# Exercise goal:
Your reply should reproduce each entry exactly and contain no pictures.

# Extracted material:
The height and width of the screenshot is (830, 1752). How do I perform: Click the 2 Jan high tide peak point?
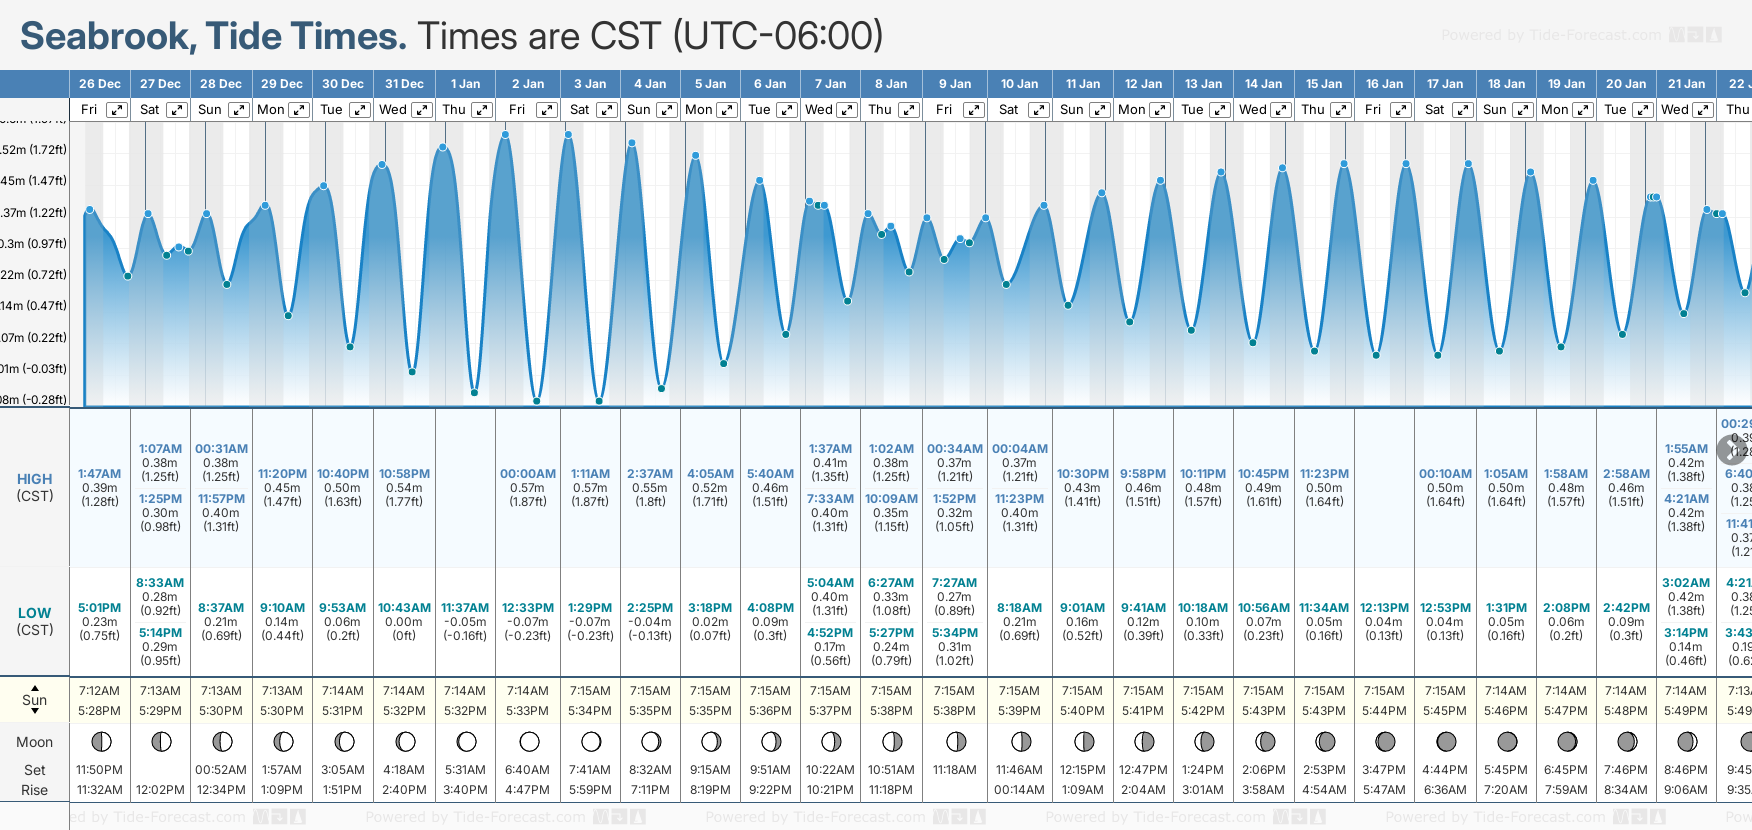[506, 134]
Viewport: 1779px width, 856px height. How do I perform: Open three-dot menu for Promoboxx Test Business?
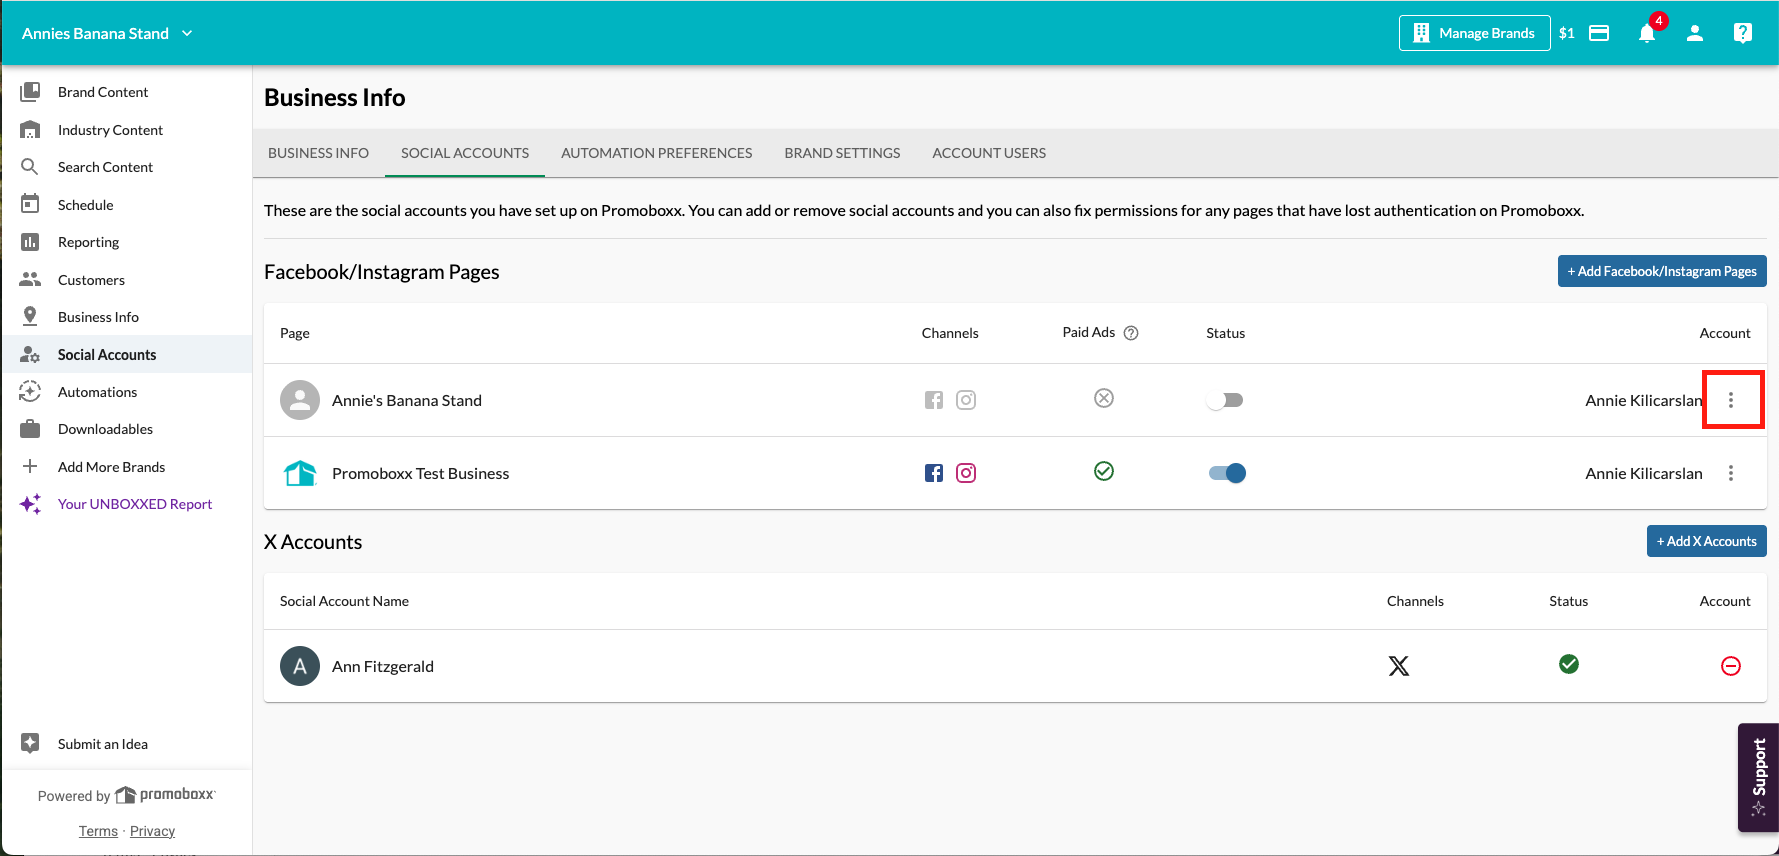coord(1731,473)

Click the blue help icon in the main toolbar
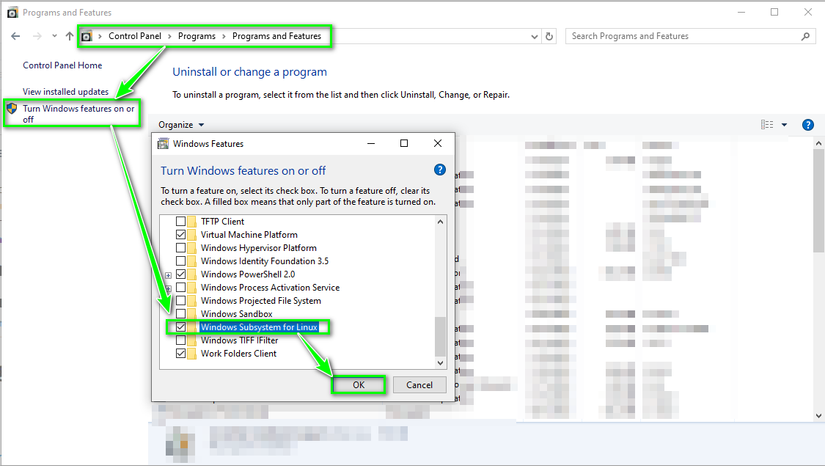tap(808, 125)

# Exercise response:
The height and width of the screenshot is (830, 1752). How do I perform: Click the 2 Jan high tide peak point?
[506, 134]
Viewport: 1779px width, 856px height. How do I perform: Open three-dot menu for Promoboxx Test Business?
coord(1731,473)

Click the blue help icon in the main toolbar
tap(808, 125)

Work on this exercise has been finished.